GIVEN REQUEST: Rewrite the data from the line with "908x1236 pixels." to the line with "click(825, 45)", replacing "Categories" with "Tags" and leaving everything else unchanged.

Items from a data source
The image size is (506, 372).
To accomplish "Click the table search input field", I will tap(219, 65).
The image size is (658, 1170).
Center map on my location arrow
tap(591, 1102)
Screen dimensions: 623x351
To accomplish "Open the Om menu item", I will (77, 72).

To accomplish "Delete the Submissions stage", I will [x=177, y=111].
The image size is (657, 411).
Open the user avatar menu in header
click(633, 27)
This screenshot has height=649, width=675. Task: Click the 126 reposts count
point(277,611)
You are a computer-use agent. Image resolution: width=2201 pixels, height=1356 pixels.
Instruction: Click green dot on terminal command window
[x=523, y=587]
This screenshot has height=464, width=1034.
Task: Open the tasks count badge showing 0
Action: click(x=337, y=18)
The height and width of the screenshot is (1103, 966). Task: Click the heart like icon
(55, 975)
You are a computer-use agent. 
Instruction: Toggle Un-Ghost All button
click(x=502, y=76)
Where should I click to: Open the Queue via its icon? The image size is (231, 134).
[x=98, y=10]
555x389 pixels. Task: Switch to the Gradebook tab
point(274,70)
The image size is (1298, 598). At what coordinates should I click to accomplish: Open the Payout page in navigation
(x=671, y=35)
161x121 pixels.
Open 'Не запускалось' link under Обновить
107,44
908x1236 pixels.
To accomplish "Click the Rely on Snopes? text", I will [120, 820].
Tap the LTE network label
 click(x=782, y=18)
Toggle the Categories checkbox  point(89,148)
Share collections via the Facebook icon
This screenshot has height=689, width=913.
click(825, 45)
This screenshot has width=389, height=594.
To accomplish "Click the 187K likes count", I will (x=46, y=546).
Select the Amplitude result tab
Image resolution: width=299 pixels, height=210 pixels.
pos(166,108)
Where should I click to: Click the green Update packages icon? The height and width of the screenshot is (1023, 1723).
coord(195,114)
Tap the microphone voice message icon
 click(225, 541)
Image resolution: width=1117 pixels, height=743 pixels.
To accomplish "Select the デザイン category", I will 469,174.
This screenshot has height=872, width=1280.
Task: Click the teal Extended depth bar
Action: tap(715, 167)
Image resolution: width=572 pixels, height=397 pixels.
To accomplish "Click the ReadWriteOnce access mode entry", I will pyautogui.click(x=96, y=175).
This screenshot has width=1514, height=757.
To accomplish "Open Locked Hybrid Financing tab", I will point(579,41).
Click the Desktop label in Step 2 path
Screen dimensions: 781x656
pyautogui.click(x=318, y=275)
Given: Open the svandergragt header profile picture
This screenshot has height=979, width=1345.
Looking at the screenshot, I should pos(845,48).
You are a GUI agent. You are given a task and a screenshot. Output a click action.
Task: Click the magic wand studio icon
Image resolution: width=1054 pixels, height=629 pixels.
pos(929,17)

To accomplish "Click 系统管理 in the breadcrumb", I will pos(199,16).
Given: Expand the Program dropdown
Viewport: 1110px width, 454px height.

OUTPUT OF THE TASK:
908x1236 pixels.
To accomplish "Click the Rely on Snopes? text", I will [120, 820].
Tap the LTE network label
 click(x=782, y=18)
Toggle the Tags checkbox  point(89,148)
Share collections via the Facebook icon
This screenshot has height=689, width=913.
click(825, 45)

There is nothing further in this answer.